Department of Radiology, Beijing Chao Yang Hospital of Capital Medical University, China.
J Thorac Imaging. 2012 Sep;27(5):325-30. doi: 10.1097/RTI.0b013e3182541142.
To explore the correlation between a septal angle measured on computed tomographic pulmonary angiography (CTPA) and pulmonary vascular resistance (PVR) determined by right heart catheterization in patients with chronic thromboembolic pulmonary hypertension (CTEPH).

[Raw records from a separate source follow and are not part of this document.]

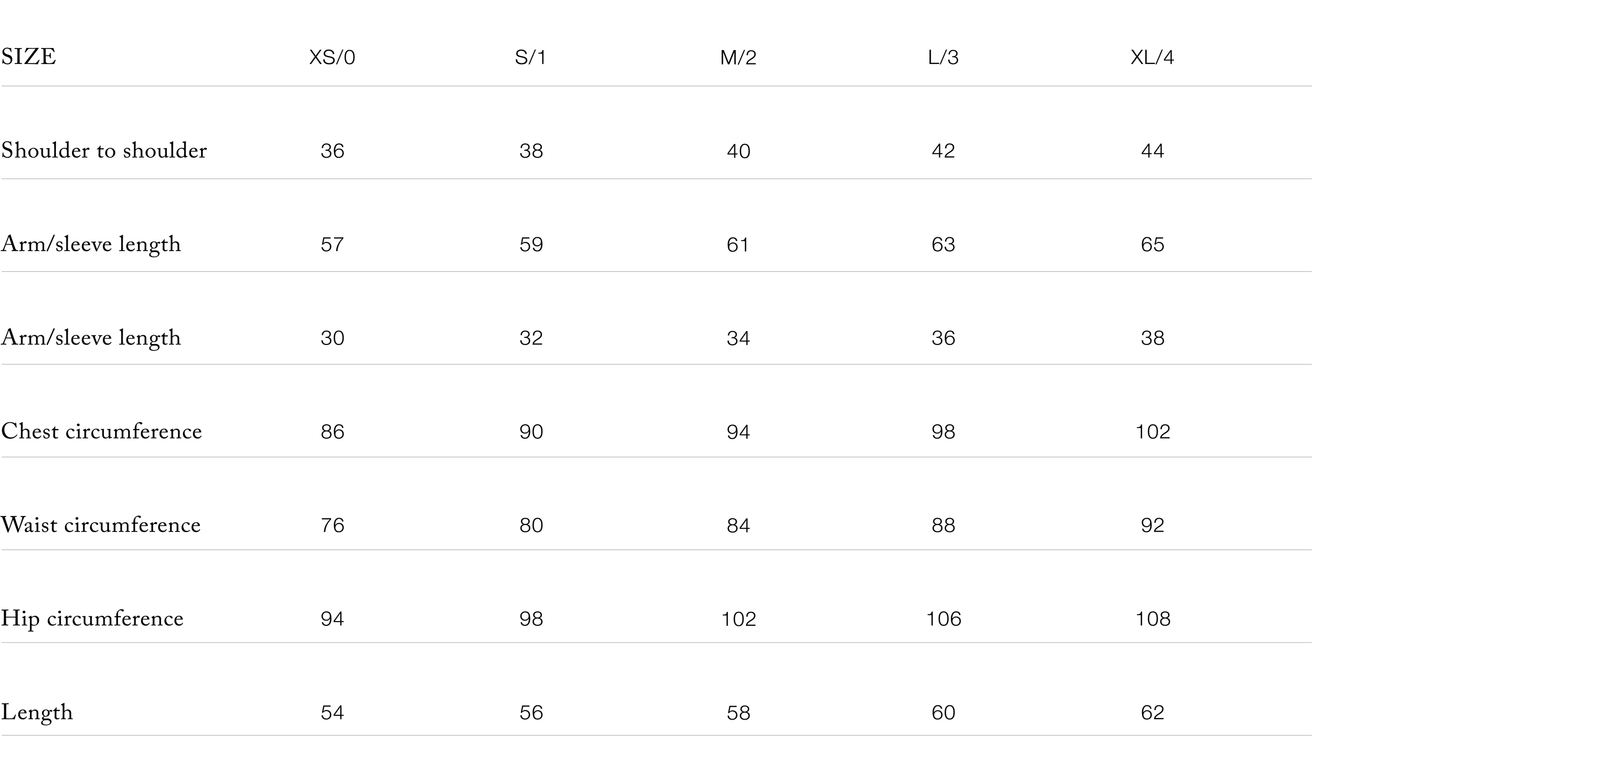Select Hip circumference value 108 for XL/4

pos(1152,619)
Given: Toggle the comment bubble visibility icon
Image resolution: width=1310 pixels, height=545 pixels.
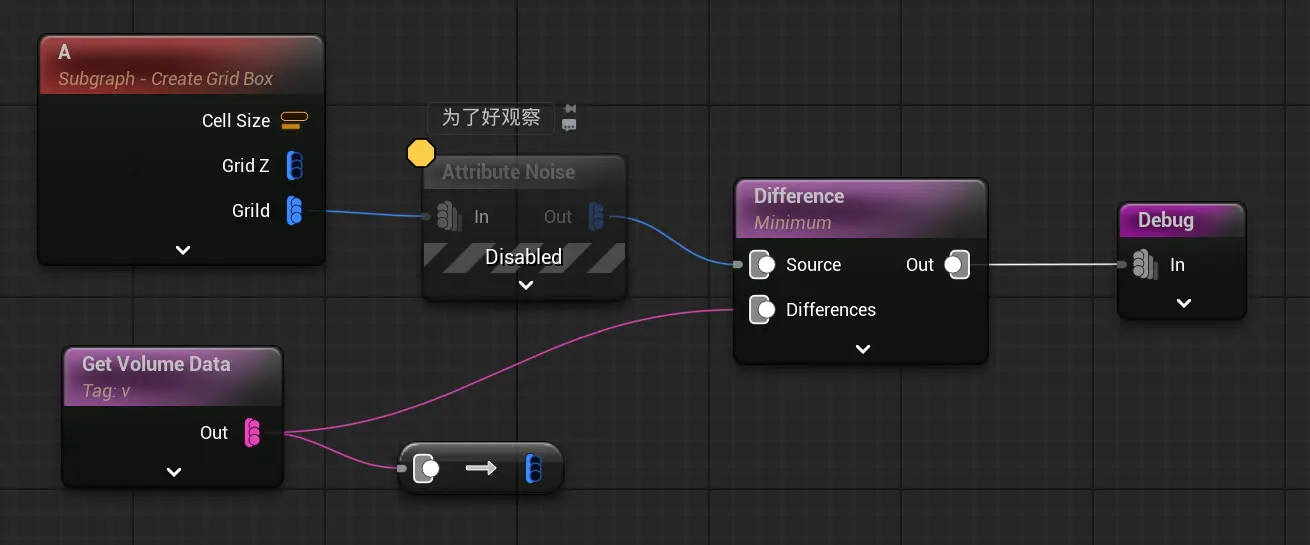Looking at the screenshot, I should click(x=569, y=126).
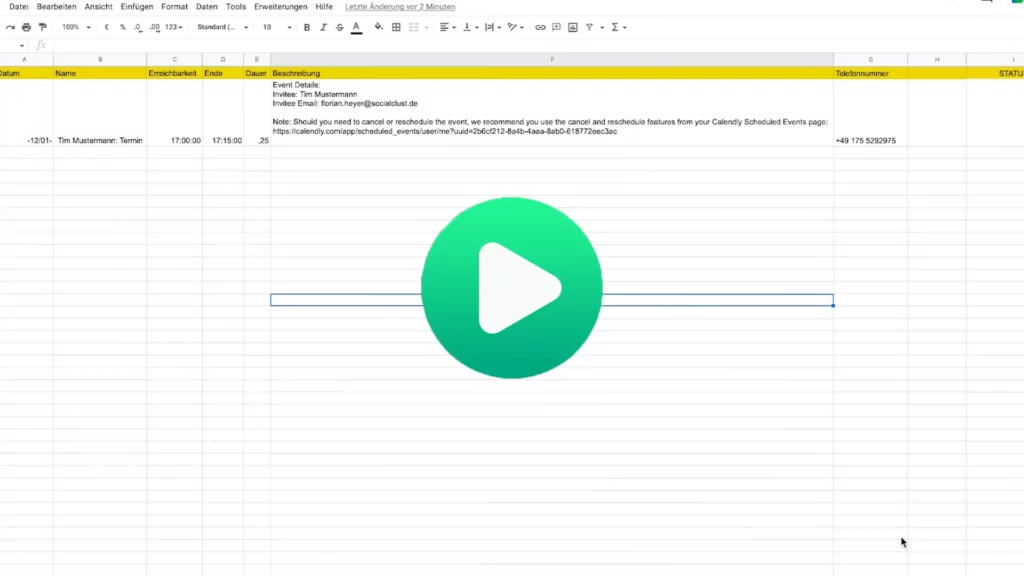Open the Einfügen menu
Viewport: 1024px width, 576px height.
click(x=137, y=7)
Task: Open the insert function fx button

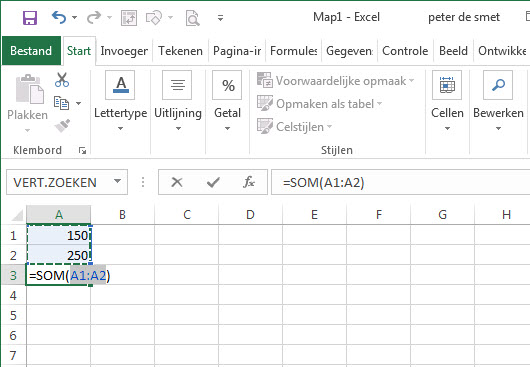Action: [x=249, y=182]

Eighty-six patients with CTEPH (54 men, mean age: 53.08±12.43 y) were retrospectively reviewed, and 86 sex-matched and age-matched individuals without pulmonary artery hypertension and pulmonary embolism were used as the control group. All patients with CTEPH underwent CTPA before right heart catheterization. Septal angle was measured on transverse CTPA images as the angle between the interventricular septum and the line joining the midpoint of the sternum to the thoracic vertebral spinous process. Hemodynamic PVR was calculated on the basis of the data from right heart catheterization.
Septal angle was 65.27±12.24 degrees and 39.43±9.79 degrees in the CTEPH group and control group, respectively, which was statistically significant (t=18.139, P=0.000). The septal angle correlated positively with PVR (r=0.629, P=0.000). By stepwise linear regression analysis, the septal angle was shown to be the only variable (r=0.578) that was independently associated with PVR levels, leading to the following equation: PVR=21.591×septal angle-374.641. By receiver operating characteristic analysis, septal angle ≥67.55 degrees had a sensitivity of 71.6% and a specificity of 73.4% for predicting PVR≥1000 dyne s/cm with an area under the curve of 0.739±0.055, which was higher than the area under the curve of right ventricular area/left ventricular area (0.627±0.061) and that of transverse diameter of right ventricle/transverse diameter of left ventricle (0.612±0.060).
The septal angle is a useful tool for estimating PVR in patients with CTEPH.
探讨慢性血栓栓塞性肺动脉高压(CTEPH)患者 CT 肺动脉造影(CTPA)测量的中隔角与右心导管检查确定的肺血管阻力(PVR)之间的相关性。
回顾性分析 86 例 CTEPH 患者(54 名男性,平均年龄:53.08±12.43 岁),并选择 86 名性别和年龄匹配的无肺动脉高压和肺栓塞患者作为对照组。所有 CTEPH 患者均在右心导管检查前行 CTPA。在横断 CTPA 图像上测量中隔角,即室间隔与胸骨中点至胸椎棘突连线之间的夹角。根据右心导管检查数据计算血流动力学 PVR。
CTEPH 组和对照组的中隔角分别为 65.27±12.24 度和 39.43±9.79 度,差异有统计学意义(t=18.139,P=0.000)。中隔角与 PVR 呈正相关(r=0.629,P=0.000)。逐步线性回归分析显示,中隔角是唯一与 PVR 水平独立相关的变量(r=0.578),得出以下方程:PVR=21.591×中隔角-374.641。通过接受者操作特征分析,中隔角≥67.55 度预测 PVR≥1000 达因·秒/厘米时的敏感性为 71.6%,特异性为 73.4%,曲线下面积为 0.739±0.055,高于右心室面积/左心室面积比(0.627±0.061)和右心室横径/左心室横径比(0.612±0.060)。
中隔角是一种用于估计 CTEPH 患者 PVR 的有用工具。